| Exercise inputs |

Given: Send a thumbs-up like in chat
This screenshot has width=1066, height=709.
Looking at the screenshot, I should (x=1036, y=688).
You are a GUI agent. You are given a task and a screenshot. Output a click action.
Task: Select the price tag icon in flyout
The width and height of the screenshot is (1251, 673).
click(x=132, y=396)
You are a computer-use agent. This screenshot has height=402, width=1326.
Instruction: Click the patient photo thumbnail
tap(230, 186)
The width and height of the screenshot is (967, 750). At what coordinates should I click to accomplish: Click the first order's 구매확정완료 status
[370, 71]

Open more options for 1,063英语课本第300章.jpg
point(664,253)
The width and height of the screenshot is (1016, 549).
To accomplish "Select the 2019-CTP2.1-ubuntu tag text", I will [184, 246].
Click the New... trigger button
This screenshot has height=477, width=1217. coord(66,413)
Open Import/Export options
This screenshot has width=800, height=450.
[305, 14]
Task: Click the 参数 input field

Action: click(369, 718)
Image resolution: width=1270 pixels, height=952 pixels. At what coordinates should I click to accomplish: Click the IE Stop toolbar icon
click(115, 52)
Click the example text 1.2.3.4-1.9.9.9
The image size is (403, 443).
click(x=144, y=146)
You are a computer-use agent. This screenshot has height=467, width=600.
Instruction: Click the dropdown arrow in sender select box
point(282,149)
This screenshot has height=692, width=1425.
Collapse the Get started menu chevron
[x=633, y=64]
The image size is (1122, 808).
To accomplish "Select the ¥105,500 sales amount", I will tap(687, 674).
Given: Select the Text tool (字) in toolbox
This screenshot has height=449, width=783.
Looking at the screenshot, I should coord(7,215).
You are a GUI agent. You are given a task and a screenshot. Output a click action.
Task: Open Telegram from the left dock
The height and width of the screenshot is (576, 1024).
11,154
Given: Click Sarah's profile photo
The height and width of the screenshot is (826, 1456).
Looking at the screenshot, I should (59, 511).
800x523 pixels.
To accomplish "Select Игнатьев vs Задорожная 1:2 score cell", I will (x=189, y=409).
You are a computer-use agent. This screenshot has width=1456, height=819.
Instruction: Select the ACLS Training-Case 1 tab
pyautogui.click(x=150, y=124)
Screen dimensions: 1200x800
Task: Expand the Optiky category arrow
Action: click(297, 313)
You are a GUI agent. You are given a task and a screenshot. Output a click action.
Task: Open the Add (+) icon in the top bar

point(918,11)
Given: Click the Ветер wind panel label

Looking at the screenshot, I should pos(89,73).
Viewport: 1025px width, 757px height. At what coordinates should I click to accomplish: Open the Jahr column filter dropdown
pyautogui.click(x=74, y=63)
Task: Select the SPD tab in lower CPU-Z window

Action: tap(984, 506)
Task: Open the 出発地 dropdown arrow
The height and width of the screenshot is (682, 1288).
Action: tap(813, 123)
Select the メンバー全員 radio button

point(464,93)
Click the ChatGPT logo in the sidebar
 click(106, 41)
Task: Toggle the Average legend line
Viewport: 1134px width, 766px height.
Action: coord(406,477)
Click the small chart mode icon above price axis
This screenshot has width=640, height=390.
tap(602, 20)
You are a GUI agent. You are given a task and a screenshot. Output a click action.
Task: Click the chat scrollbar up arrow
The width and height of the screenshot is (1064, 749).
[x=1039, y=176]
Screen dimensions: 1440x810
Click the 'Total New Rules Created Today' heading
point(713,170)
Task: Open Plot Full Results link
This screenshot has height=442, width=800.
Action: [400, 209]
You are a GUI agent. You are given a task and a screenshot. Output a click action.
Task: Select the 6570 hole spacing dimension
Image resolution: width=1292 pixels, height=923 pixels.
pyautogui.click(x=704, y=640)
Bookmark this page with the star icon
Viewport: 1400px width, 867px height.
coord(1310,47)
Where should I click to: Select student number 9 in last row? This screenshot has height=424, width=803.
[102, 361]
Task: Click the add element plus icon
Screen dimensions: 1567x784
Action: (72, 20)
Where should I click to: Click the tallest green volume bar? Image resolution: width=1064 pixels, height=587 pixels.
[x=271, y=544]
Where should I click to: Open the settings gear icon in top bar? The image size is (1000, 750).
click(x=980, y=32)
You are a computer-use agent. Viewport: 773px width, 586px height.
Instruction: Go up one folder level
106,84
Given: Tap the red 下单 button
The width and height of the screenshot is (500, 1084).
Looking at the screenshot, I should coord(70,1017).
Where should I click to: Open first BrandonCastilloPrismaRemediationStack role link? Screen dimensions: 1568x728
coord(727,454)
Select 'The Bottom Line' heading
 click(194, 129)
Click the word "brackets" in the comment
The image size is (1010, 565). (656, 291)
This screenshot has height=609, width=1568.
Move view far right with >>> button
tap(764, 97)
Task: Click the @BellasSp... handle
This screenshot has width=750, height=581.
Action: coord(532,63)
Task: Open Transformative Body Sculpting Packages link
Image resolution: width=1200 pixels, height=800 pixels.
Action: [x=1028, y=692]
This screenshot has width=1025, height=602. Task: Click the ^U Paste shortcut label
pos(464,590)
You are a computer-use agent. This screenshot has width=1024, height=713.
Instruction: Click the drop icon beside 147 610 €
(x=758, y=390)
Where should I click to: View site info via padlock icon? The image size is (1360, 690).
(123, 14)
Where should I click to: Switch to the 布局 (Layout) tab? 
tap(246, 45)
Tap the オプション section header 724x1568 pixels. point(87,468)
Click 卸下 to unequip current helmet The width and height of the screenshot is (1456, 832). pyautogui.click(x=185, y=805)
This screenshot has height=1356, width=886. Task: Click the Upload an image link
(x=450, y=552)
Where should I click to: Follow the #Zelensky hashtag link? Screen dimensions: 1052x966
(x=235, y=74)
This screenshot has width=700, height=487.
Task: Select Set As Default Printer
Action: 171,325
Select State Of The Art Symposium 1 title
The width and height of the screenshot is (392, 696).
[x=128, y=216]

| Work instructions |
Copy out each line of the data that holds the string "computer".

| Solution to this task |
You are a computer-use agent. This screenshot has height=402, width=1326.
You are a computer-use agent. This screenshot has height=467, width=600.
You are a computer-use agent. This screenshot has width=1456, height=819.
You are a computer-use agent. Viewport: 773px width, 586px height.
You are a computer-use agent. This screenshot has width=1024, height=713.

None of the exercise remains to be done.